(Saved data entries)
* * *

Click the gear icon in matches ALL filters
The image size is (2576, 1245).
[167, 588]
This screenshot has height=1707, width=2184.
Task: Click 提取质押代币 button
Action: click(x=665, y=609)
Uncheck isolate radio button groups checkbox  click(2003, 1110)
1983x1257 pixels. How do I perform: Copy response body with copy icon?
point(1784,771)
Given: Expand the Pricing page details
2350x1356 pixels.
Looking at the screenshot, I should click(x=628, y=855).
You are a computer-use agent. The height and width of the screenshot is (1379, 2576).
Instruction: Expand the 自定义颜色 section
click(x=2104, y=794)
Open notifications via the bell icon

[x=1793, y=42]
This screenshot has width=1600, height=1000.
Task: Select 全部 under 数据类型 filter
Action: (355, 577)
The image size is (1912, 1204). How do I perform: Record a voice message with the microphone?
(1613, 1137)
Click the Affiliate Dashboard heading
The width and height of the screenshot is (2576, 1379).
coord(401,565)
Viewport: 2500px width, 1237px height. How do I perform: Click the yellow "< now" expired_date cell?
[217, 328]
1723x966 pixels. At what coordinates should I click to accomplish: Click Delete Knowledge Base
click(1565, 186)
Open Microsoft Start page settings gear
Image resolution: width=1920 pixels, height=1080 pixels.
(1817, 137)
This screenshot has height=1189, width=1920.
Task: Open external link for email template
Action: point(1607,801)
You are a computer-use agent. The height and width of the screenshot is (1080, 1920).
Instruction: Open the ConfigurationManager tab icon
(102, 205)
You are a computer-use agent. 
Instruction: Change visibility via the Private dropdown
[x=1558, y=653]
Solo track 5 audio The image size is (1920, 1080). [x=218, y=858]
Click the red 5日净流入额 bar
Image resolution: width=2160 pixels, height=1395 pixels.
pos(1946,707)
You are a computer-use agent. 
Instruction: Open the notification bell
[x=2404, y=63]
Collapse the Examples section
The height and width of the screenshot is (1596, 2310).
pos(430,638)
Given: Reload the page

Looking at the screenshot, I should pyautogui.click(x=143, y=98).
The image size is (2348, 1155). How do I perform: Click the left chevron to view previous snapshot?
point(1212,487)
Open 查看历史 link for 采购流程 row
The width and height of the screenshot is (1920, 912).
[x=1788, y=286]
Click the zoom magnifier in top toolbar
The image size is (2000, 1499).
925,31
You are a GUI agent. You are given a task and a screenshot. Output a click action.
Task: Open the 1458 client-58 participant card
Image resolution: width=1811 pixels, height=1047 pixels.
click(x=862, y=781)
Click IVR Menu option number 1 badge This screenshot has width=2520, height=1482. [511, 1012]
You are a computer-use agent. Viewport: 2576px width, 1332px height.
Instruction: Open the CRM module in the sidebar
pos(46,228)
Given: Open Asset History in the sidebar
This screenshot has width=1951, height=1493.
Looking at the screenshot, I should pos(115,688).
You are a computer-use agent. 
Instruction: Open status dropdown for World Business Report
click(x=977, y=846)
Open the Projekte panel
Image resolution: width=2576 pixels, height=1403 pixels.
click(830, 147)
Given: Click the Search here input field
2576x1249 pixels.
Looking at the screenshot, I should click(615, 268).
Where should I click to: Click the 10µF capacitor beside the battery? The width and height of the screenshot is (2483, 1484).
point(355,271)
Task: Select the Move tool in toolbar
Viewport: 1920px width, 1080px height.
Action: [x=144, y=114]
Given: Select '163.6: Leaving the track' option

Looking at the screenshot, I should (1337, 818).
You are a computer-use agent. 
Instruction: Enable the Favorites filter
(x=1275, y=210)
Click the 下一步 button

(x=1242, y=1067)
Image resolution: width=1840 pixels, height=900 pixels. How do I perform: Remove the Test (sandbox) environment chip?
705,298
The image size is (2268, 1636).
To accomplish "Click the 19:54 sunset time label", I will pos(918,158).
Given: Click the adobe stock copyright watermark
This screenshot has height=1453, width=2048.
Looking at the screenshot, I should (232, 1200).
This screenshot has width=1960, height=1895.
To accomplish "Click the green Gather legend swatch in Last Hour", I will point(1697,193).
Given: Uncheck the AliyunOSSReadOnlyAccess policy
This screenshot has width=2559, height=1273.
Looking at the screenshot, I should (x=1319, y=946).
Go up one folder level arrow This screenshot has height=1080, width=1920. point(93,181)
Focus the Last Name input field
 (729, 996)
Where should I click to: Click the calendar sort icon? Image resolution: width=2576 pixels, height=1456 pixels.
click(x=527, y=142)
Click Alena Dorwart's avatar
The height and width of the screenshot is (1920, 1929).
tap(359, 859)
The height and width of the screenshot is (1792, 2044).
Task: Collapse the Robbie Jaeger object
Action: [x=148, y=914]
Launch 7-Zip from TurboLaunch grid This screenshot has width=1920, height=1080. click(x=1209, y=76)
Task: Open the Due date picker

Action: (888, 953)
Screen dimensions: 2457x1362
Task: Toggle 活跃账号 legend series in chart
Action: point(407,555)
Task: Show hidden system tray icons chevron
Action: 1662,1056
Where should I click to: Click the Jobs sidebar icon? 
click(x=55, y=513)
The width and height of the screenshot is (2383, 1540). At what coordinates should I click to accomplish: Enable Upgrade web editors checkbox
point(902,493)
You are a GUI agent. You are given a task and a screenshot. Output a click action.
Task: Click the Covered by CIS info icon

* * *

WHAT YOU WILL DO |
Word for word, restate the data above from its first line down to and including the line with "Uncheck isolate radio".

THE COMPLETED TASK |
Click the gear icon in matches ALL filters
The image size is (2576, 1245).
[167, 588]
This screenshot has height=1707, width=2184.
Task: Click 提取质押代币 button
Action: click(x=665, y=609)
Uncheck isolate radio button groups checkbox  click(2003, 1110)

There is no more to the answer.